» Task description
All lines at and after the one containing "Image resolution: width=609", up to the end of the listing below, are to be printed exactly, with the pictures omitted.

-------- Data provided

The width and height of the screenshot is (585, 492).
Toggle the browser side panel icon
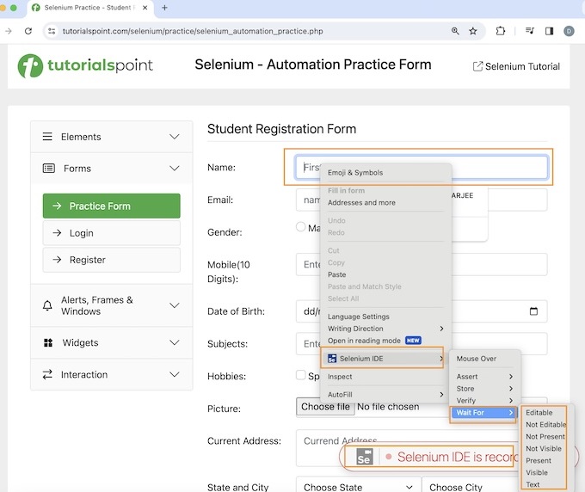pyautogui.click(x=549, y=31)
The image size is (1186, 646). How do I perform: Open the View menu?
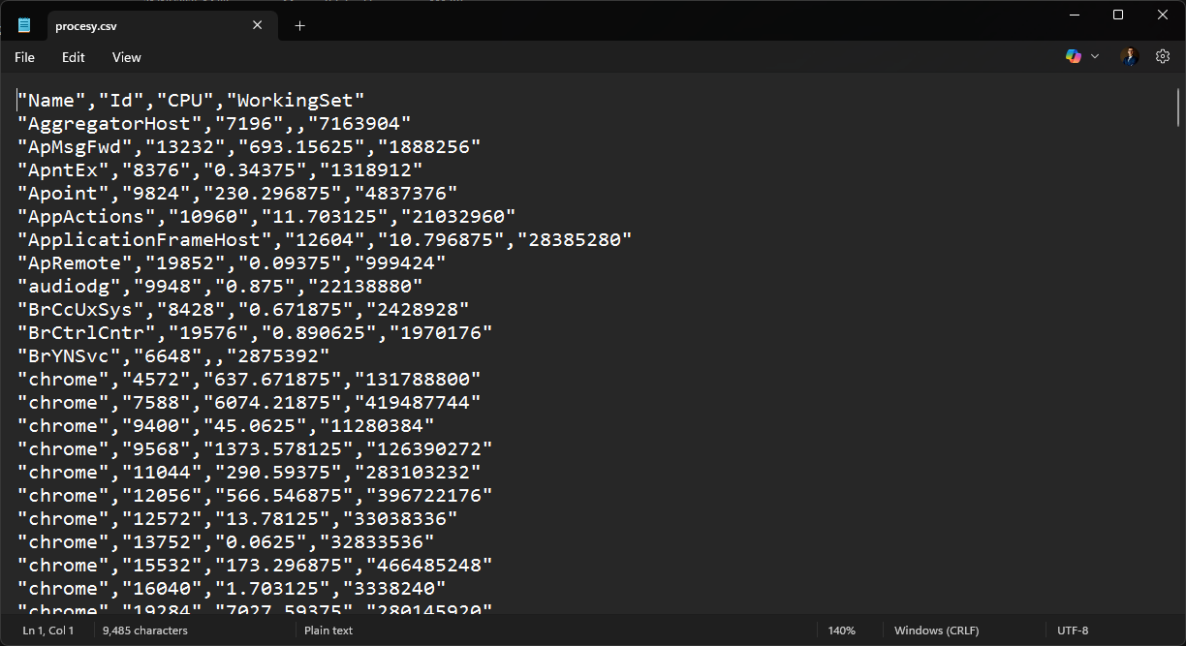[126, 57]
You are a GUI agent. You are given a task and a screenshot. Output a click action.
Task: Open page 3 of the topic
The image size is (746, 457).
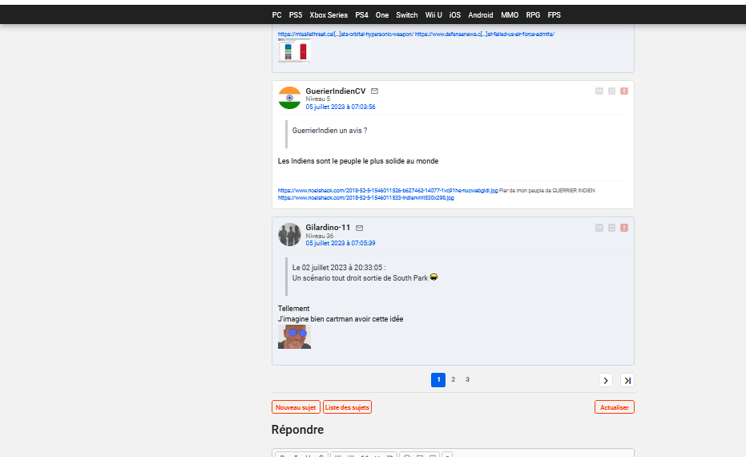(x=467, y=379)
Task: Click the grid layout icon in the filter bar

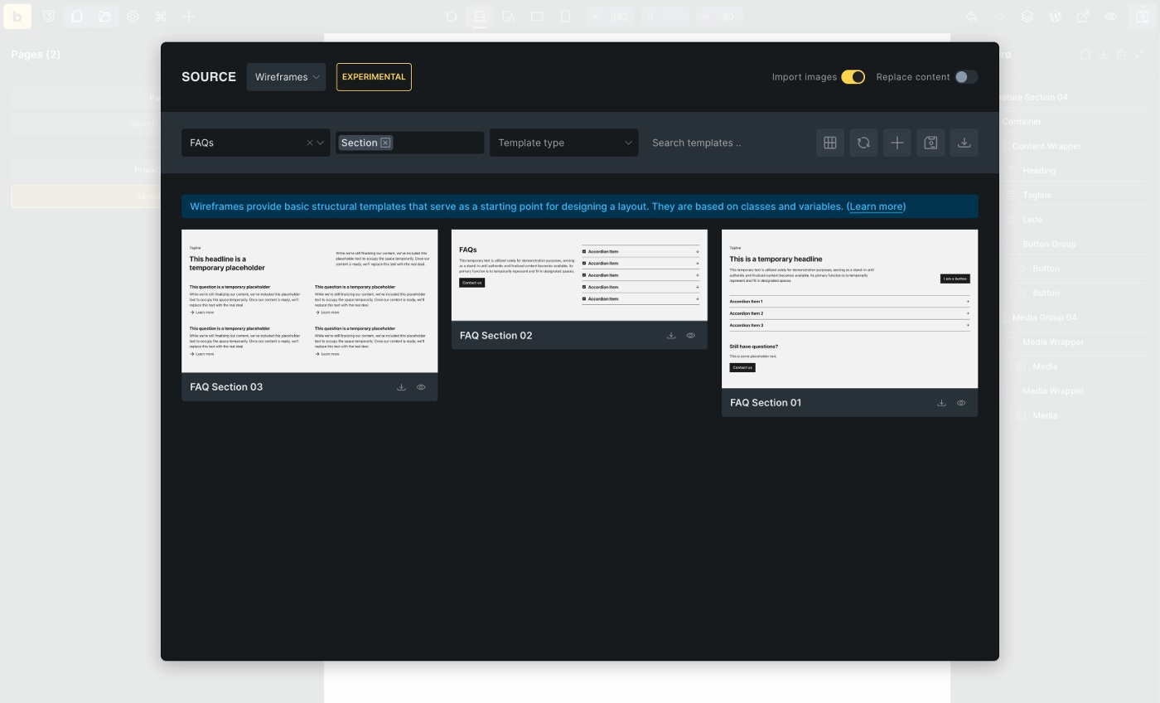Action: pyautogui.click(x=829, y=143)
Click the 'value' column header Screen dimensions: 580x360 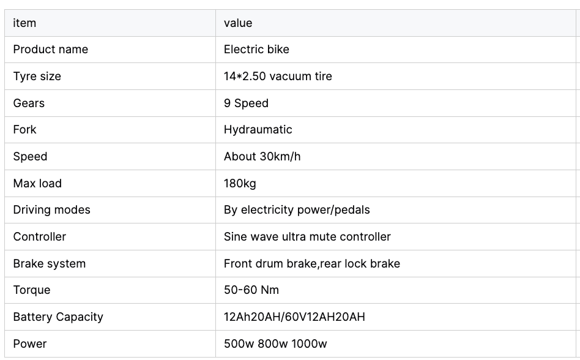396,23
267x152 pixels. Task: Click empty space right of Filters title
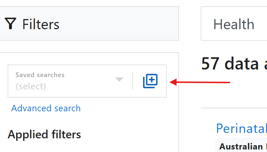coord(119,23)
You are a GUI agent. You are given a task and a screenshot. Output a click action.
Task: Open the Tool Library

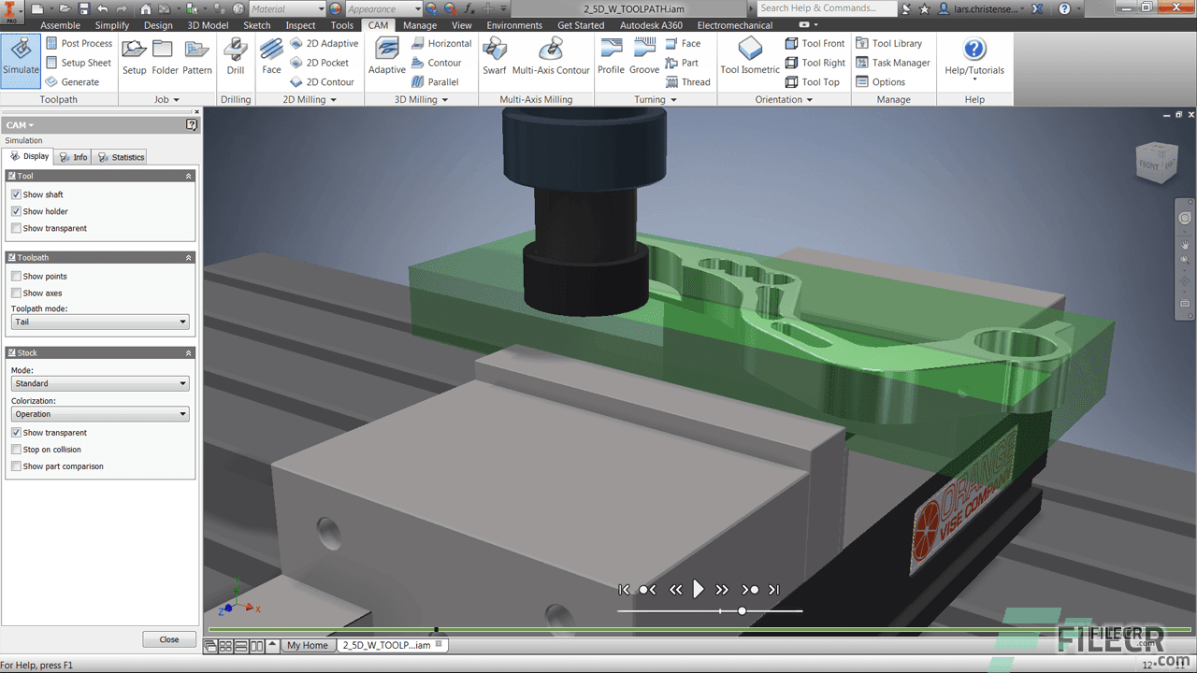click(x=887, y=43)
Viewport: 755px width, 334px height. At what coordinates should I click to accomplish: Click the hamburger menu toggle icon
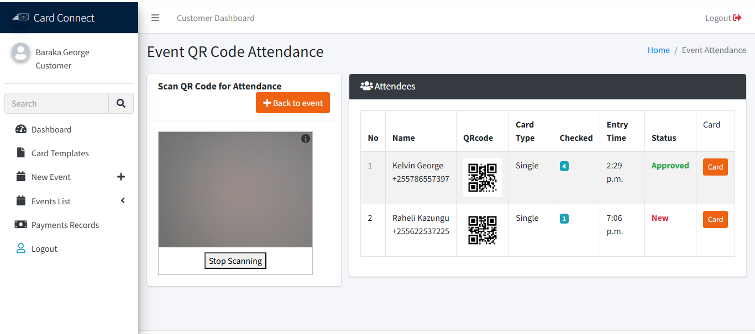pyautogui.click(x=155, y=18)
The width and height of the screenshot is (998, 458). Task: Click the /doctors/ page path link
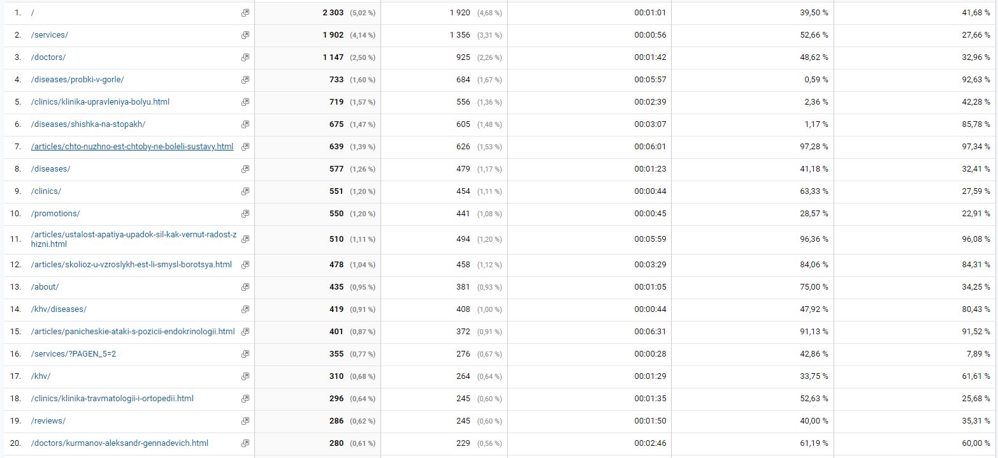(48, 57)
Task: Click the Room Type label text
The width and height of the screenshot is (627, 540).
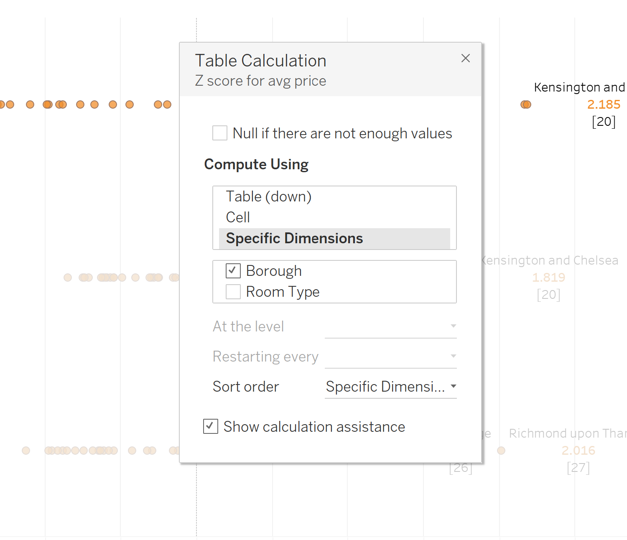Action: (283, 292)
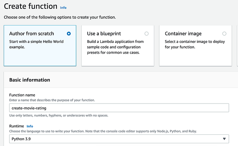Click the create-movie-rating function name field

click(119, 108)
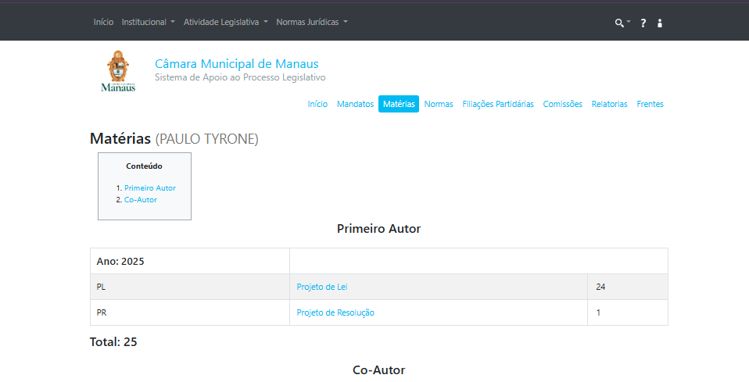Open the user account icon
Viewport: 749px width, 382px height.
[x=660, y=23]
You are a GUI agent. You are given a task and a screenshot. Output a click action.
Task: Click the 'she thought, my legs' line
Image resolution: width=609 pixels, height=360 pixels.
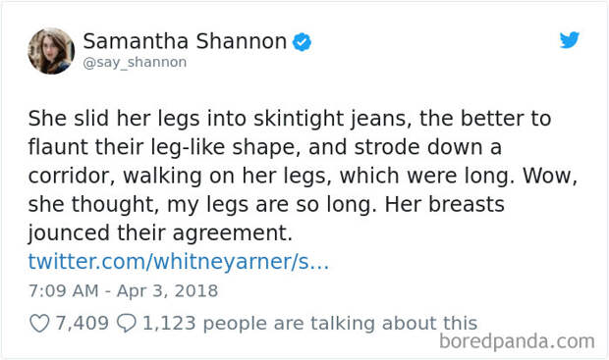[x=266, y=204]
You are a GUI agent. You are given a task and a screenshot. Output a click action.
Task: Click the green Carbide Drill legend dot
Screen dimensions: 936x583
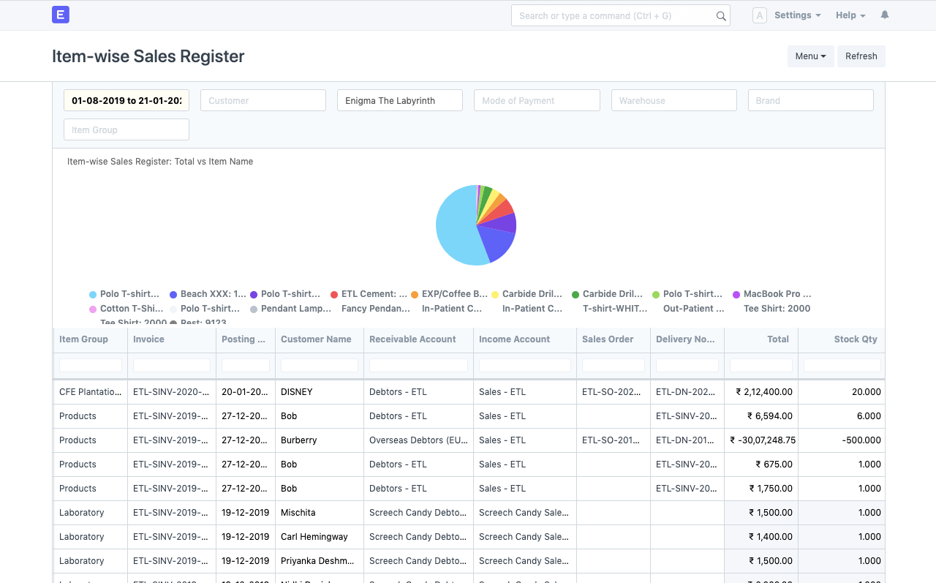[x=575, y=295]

----------------

» Task result
Image resolution: width=609 pixels, height=360 pixels.
[x=266, y=204]
You are a GUI agent. You are given a task and a screenshot. Output a click action.
Task: Click the green Carbide Drill legend dot
Screen dimensions: 936x583
[x=575, y=295]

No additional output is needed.